Voice is personality. The piano is a siren. Scriabin’s break with the voice, his great bewitchment with the siren of pianism, signals the loss of the Christian sense of personality, of the musical “I am.” The wordless, strangely mute chorus of Prometheus goes on being the same seductive siren.
Beethoven’s catholic joy, the synthesis of the Ninth Symphony, that “triumph of white glory,” is inaccessible to Scriabin. In this sense he broke away from Christian music and went his own way . . .
The spirit of Greek tragedy has awakened in music. Music has completed its cycle and returned from whence it came: once again, Phaedra calls out to the nurse, once again Antigone demands libation and burial for the beloved body of her brother.
Something has happened to music, some sort of wind has swooped down and broken the dry and sonorous rushes. We demand a choir; the murmur of the thinking reed has begun to bore us. . . . For a long, long time we played with music, without suspecting the danger that lurks in it, and while (perhaps from boredom) we were inventing a myth not invented but born, foam-born, purple-born, of imperial origin, the legitimate heir of the myths of antiquity—the myth of forgotten Christianity.

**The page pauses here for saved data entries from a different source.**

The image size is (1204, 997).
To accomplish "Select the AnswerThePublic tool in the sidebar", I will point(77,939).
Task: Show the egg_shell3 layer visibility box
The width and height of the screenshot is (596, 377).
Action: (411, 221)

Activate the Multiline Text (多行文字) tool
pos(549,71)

. . . of the vineyards of the old Dionysus: I seem to see the closed eyes and the light, triumphant, small head, tilted slightly upward. This is the muse of remembering—the lightfoot Mnemosyne, senior in the circle of the dance. From her light, fragile face, the mask of oblivion falls, her features smooth out; memory triumphs, though it be at the cost of death: to die means to remember, to remember means to die. . . . To remember no matter what it might entail! To fight oblivion, even to the death: that is Scriabin’s motto, that is the heroic tendency of his art! In this sense I said Scriabin’s death was the highest act of his creativity, that it showers him with a blinding and unexpected light.

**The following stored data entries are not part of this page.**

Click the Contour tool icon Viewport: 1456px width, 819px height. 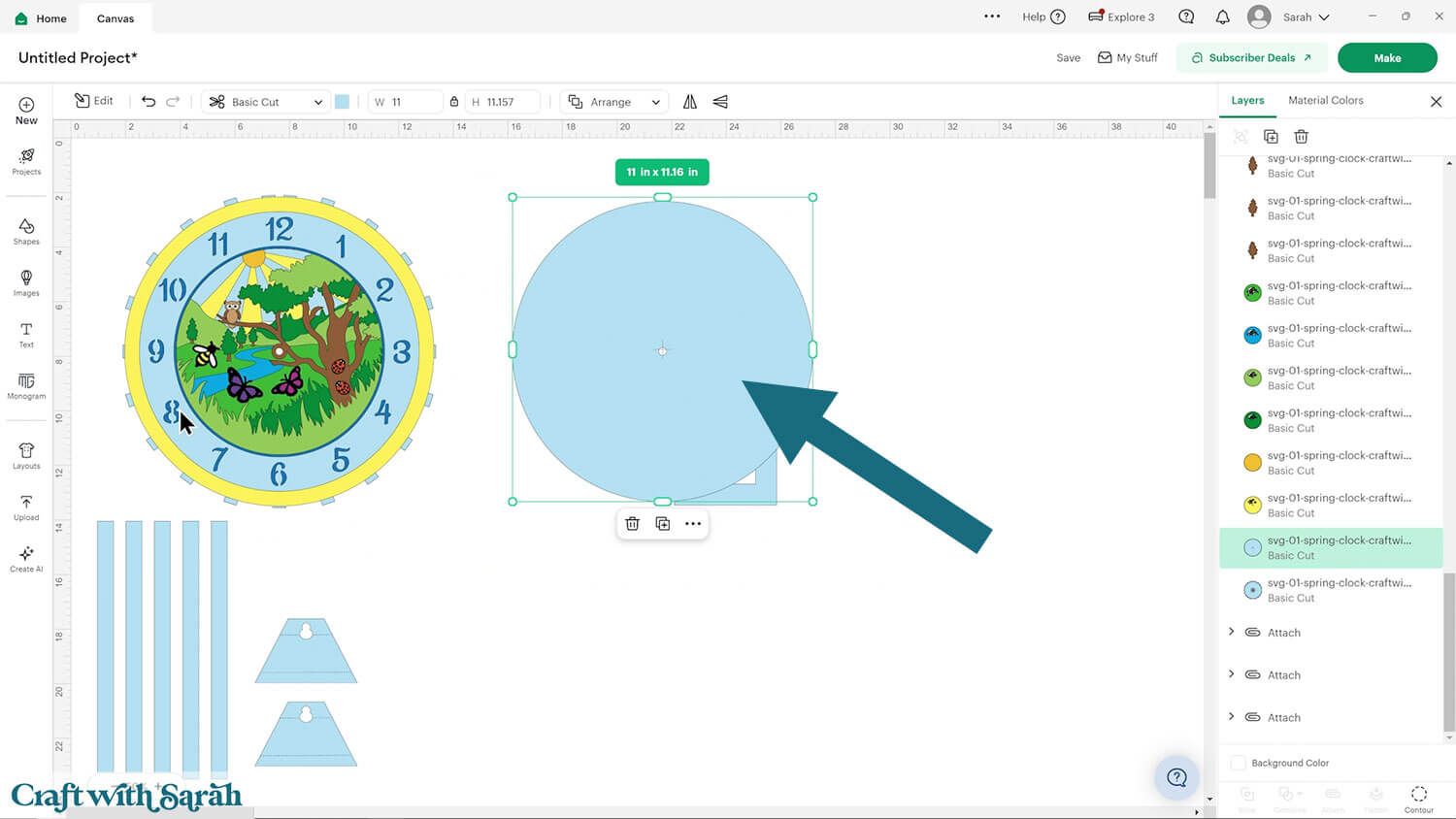1418,796
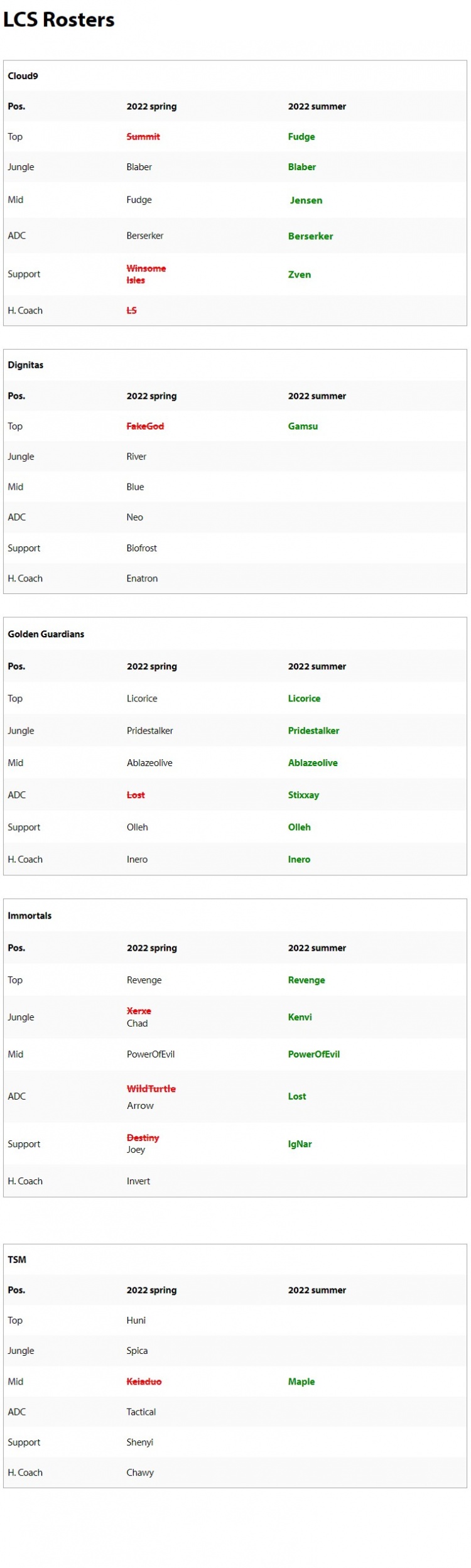Select Stixxay in Golden Guardians summer roster

[x=303, y=795]
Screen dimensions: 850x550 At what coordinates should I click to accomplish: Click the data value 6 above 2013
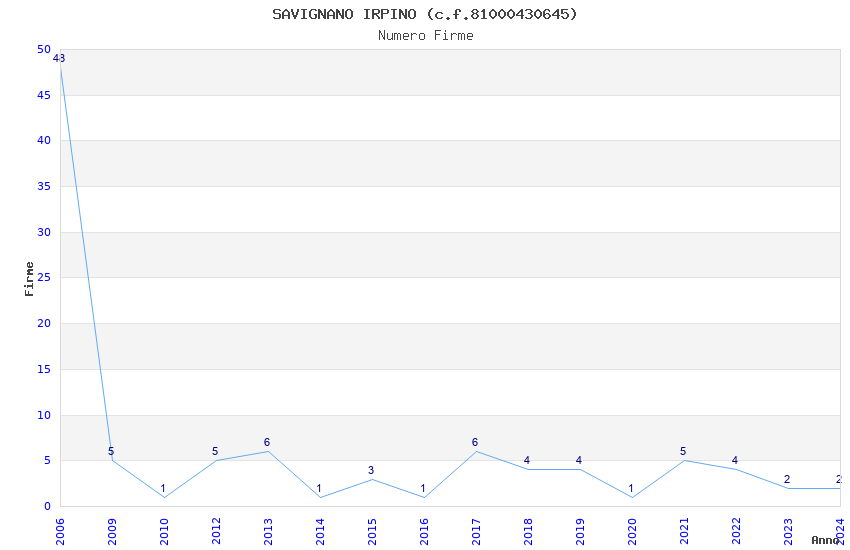click(267, 443)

. . . finished—was in full swing. Anyone who feels himself a Hellene must be on his guard now as two thousand years ago. You can’t Hellenize the world once and for all the way you can repaint a house. The Christian world is an organism, a living body. The tissues of our world are renewed by death. We have to struggle with the barbarism of a new life, because there, in the new life which is in full bloom, death is unvanquished! While death exists in the world Hellenism will be, because Christianity Hellenizes death. . . . The Hellenic, fructified by death, is just what Christianity is. The seed of death, having fallen on the soil of Hellas, burst miraculously into bloom: our whole culture has grown from this very seed; we keep the ledger of the years from that moment when the land of Hellas accepted it. Everything Roman is sterile, because the soil of Rome is stony, because Rome is Hellas deprived of grace.
Scriabin’s art has a direct relationship to that historical task of Christianity that I call the Hellenization of death, and through this receives its profound meaning.
. . . there is music—it contains in itself the atoms of our being. To the degree that melody in its pure form corresponds to the unique feeling of personality as Hellas knew it, so harmony is characteristic of the complex post-Christian sense of “I.” Harmony was a sort of forbidden fruit for the world as yet not implicated in the Fall. The metaphysical essence of harmony is in the narrowest sense connected with the Christian concept of time. Harmony is crystallized eternity, it is all in a cross section of time, in that section of time that knows only Christianity. . . . the mystics energetically reject eternity in time, while accepting this cross section available only to the righteous, while affirming eternity—a Kantian category cloven by the sword of the seraph. The center of gravity of Scriabin’s music lies in harmony: harmonic architectonics.